My first job out of college was working for a defense contractor, splitting time between programming and system administration. It was a small company with a network of SGI machines. I had being working as an intern at the San Diego Supercomputer Center, working on a distributed volume visualization system. I knew that SGI machines were fun to work on and I liked graphics. I’d be able to do both at this new job, and I’d get some sysadmin experience. It sounded great.
Jim Patterson was the main system administrator and one of my bosses. Unfortunately, it didn’t take me long to realize that the job wasn’t for me. Specificially, the world of defense wasn’t for me; I just wasn’t interested in what everybody was working on. But even though I wasn’t terribly happy with the work, I’m very glad I took the job. Jim was a great mentor, and I learned a lot about system administration from him. I think every programmer should have some sysadmin experience; I’m convinced it makes you a better programmer.
The IRIX version of Unix that SGI shipped with their boxes was considered state of the art for its time. Very stable (at least the 4.0 version that I initially used), and easy to program to. Even so, it taught me to avoid some things. Specifically, NFS and NIS never seemed to work correctly. NFS, in particular, would cause machines to freeze up randomly. It was such a pain that I vowed to never use NFS voluntarily again. And I haven’t used it since.

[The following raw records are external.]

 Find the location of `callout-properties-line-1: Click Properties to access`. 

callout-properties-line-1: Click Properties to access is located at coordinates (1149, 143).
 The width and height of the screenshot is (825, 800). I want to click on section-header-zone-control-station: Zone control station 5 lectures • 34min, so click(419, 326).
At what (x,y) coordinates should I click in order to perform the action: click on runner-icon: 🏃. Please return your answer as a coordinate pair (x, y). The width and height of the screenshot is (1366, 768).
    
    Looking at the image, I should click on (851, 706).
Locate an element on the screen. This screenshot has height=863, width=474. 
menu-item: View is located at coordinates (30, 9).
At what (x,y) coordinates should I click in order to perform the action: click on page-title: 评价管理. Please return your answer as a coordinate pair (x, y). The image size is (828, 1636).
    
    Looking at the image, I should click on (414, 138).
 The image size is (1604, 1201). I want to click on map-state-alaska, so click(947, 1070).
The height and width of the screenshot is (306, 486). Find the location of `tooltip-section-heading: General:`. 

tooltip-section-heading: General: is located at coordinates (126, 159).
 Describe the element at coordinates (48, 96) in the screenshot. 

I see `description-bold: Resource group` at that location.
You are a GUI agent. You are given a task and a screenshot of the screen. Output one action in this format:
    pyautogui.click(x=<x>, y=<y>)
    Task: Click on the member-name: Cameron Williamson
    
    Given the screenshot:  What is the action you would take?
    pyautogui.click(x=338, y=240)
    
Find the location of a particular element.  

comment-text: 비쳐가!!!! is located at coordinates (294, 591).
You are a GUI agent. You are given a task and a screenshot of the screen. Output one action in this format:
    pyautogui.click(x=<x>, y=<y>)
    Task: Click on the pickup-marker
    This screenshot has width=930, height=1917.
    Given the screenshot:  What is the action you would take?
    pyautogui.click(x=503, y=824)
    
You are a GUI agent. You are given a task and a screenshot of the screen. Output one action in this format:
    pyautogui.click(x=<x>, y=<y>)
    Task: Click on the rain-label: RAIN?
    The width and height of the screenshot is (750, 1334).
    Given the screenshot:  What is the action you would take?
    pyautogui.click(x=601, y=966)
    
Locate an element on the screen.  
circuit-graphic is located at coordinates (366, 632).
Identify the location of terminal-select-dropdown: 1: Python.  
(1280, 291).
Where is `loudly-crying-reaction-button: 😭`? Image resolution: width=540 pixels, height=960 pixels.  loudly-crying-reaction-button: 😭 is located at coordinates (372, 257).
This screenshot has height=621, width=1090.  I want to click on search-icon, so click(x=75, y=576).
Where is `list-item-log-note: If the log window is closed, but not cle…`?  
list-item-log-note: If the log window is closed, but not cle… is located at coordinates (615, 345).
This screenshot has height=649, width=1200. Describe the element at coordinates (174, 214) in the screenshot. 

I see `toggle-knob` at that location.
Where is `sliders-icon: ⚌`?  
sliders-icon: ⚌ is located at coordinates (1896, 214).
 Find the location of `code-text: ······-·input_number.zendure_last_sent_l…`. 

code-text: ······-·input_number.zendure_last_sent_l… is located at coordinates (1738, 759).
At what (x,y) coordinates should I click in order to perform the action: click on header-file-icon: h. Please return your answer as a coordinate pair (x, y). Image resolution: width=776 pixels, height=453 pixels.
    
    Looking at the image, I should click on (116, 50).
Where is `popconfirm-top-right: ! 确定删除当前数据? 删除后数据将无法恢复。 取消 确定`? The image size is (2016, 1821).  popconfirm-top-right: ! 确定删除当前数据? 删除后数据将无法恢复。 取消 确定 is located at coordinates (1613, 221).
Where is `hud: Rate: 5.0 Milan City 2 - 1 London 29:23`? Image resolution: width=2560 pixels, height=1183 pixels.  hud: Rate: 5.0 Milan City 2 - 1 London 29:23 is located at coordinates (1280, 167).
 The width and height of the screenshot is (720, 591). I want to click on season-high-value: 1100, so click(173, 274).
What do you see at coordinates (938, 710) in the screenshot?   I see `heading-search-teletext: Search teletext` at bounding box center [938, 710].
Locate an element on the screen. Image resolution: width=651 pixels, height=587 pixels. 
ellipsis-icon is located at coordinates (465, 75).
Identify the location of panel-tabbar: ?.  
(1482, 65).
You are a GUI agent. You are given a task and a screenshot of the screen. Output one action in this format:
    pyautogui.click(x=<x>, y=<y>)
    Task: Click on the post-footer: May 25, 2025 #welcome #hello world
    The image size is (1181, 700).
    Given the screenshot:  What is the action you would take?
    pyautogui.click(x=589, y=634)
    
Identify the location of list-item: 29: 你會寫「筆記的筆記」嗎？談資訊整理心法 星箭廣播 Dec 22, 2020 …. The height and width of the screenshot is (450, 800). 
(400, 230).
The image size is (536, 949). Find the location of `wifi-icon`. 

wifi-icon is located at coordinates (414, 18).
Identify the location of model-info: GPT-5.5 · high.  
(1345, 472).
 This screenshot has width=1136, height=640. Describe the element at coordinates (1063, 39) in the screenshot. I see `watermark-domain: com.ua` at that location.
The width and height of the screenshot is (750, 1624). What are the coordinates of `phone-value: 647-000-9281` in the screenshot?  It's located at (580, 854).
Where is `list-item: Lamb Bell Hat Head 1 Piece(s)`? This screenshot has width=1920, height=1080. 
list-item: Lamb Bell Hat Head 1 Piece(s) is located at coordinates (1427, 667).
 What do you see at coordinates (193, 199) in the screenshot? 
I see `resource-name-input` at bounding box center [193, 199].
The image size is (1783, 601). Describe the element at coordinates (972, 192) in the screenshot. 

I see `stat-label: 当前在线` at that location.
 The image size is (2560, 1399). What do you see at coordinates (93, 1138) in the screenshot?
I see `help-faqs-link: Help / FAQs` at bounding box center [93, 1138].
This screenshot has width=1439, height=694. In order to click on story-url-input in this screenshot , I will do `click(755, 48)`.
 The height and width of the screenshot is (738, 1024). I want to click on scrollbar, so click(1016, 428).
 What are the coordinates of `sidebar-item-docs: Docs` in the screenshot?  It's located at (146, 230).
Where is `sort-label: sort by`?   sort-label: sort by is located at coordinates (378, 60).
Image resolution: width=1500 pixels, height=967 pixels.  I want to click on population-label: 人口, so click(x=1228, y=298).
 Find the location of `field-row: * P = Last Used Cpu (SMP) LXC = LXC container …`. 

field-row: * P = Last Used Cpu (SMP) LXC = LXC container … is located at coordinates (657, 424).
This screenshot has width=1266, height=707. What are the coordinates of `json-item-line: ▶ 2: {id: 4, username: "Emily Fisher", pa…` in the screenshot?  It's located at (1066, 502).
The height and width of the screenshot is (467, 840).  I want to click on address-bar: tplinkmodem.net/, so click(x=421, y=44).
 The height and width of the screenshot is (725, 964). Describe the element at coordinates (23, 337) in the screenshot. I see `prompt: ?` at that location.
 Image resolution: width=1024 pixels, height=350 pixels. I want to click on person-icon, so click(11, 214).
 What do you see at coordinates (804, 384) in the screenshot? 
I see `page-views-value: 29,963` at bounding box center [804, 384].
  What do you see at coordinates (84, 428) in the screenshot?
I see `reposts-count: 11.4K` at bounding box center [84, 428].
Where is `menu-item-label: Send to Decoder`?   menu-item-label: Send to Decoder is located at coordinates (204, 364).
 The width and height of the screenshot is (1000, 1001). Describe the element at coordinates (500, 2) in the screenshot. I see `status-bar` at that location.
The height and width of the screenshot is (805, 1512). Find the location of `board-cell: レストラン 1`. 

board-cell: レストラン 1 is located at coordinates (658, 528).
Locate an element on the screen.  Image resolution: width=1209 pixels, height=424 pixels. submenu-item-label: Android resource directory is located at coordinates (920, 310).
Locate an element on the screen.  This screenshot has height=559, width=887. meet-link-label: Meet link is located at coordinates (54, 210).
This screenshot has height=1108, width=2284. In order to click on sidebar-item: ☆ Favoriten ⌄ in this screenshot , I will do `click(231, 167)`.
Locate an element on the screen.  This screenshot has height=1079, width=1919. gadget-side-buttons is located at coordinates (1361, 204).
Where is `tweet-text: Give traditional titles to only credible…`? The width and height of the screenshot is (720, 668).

How did this experience effect the architecture of ONElist and, now, Bloglines? NFS is used to distribute access to a partition (ie. data) to multiple machines. Instead of using NFS, I take two approaches. For read-only information, I copy files between machines and have the programs just read them off the local disk. It’s simple and scales very well, as long as you’re not copying huge amounts of data every 10 seconds or so.
In the other case, where I’m dealing with either large quantities of information, or re-writable data, I create simple client/server applications. Yes, this can be a bit of work the first time you do it, but it’s easy enough to create a library that makes creating these client/server pairs really easy. By doing this, you can also instrument them so that you can get all sorts of statistics that you’d be hard pressed to get using NFS. For each server, I also have a ‘ping’ application that queries the server for various statistics. The servers get pinged once a minute, and are hooked up to a monitoring/paging system, so we know quickly if there’s a problem.
There are many other design decisions that must be made when building a scalable on-line service, like how you will partition and distribute the various data, but I’ve procrastinated enough for today. Time to get back to work.